If a child complains about pain in their heels, it could be a symptom of Sever’s disease, one of the most common causes of heel pain in young children and adolescents. Usually, children develop Sever’s disease following athletic activities, though it can occur in less active children, as well. The condition is caused by an inflamed growth plate in the heel. Though the pain can be intense, Sever’s disease is rarely serious. Most treatment options include over-the-counter medications, rest, and a change of footwear.
The main symptom of Sever’s disease is pain or soreness originating from the heel of the foot. Usually, the pain begins at the back and spreads to the sides or bottom of the heel. If the child continues activities requiring walking or running, the pain can worsen. Some children with Sever’s disease experience swelling and redness around the heel. Walking often feels painful and stiff. Children with Sever’s disease may begin to walk on tiptoes or with a limp to avoid placing pressure on their heel.
In general terms, Sever’s disease results from trauma to the growth plate of the heel, usually through excessive use or force. Adolescents undergo many small growth spurts throughout their development. During a growth spurt, the heel bone may grow faster than the tendons and muscles in the leg. The heel stretches these tissues and places them under immense strain. When the heel experiences any additional stress or trauma, this leads to the swelling and pain of Sever’s disease.
Many activities place children at risk for Sever’s disease. Running or jumping are two basic exercises that cause significant strain on the heel. Many sports can also lead to Sever’s disease, though basketball, soccer, and gymnastics are the most common. In a study of injuries among soccer players between the ages of nine and 19, Sever’s disease accounted for 2% of injuries. Children under the age of 11 were most likely to have the disease. Beyond athletic activities, even standing for long periods places a child at risk.
Early studies suggest boys are more likely to develop Sever’s disease than girls. However, modern research shows this discrepancy was likely due to fewer girls participating in athletic activities. Children who perform activities on hard surfaces or wear ill-fitting shoes are at higher risk, as are overweight children and those with obesity. Children born with physical traits such as flat arches, high arches, pronated feet, or one leg that is longer than the other also have a higher chance of developing Sever’s disease.
Parents and guardians can take steps to reduce the risk of Sever’s disease. However, complete prevention is not realistic, as the development of the growth plate is a natural consequence of growth. Adults should ensure that their children are wearing properly-fitting footwear. Guardians of children who frequently participate in sports or other athletic events should make sure the children rest their feet following activities. Insoles or orthotics may reduce pressure on the heel.

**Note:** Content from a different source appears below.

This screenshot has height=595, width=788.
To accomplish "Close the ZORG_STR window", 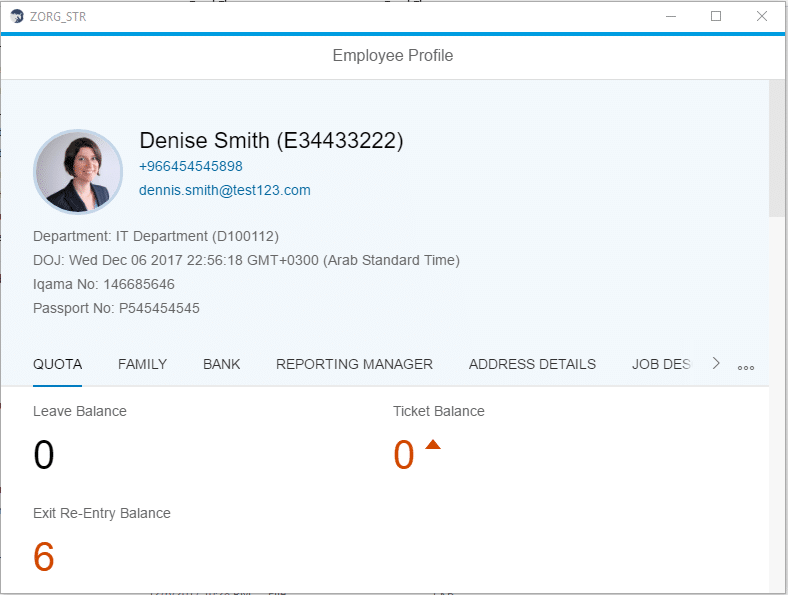I will click(x=762, y=16).
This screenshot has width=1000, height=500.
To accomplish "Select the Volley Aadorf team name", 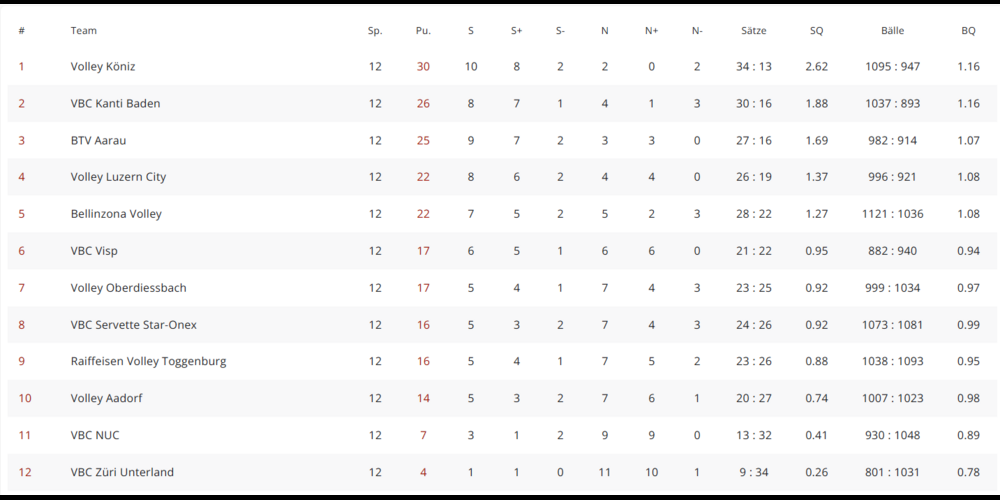I will [107, 398].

It is a fairly simple process for doctors to diagnose children with Sever’s disease. After considering medical history and symptoms, the doctor may complete a “squeeze test” to examine the heel itself. If the child expresses pain or discomfort while the doctor squeezes the heel, it is likely Sever’s disease. To rule out other possible conditions, physicians may ask children to stand on their tiptoes. Imaging tests such as x-rays are not typically part of the Sever’s disease diagnostic process, though doctors may use them to rule out fractures.
There is a lack of research into Sever’s disease treatments, so medical professionals usually opt to employ multiple treatment options simultaneously. The initial goal is to reduce the pain and tenderness in the heel. Often, doctors can achieve this by reducing the swelling and inflammation in the area. Rest and ice therapy ensure that swelling improves and the condition doesn’t worsen. In some cases, doctors may prescribe nonsteroidal anti-inflammatory drugs. Additional treatments may involve compressions stockings or assigned stretches.
As long as the child remains relatively inactive, Sever’s disease recovery is straightforward. Once the pain and other symptoms subside, doctors can verify that the child is safe to return to physical activity. The recovery process can take anywhere from two to eight weeks, even with rest, ice, compression, and stretches. Generally, the earlier the child begins treatment, the faster the recovery. However, Sever's disease can recur even following full recovery.
The best way to prevent Sever’s disease from recurring is to continue with preventative measures, especially ensuring the child is wearing properly-fitting shoes with heel support. Ideally, the shoes will have shock-absorbing gel or fabric in the heel. Orthotics and insoles may be necessary to protect the heel in shoes without this quality. Children should stretch their calves, heels, and hamstrings daily. If they choose to perform strenuous activities, children should do so on grass or running tracks rather than asphalt or concrete. Guardians should make sure their children get plenty of rest in the weeks after recovery.
Because Sever’s disease relies on the size of the growth plate in relation to the surrounding muscles and tendons, it cannot return once the child has fully developed. Mature growth plates have hardened into solid bone. In most children, this occurs around the age of 15. Researchers may conduct further studies to determine the exact long-term effects of the disease, but there are no professional reports documenting any later issues.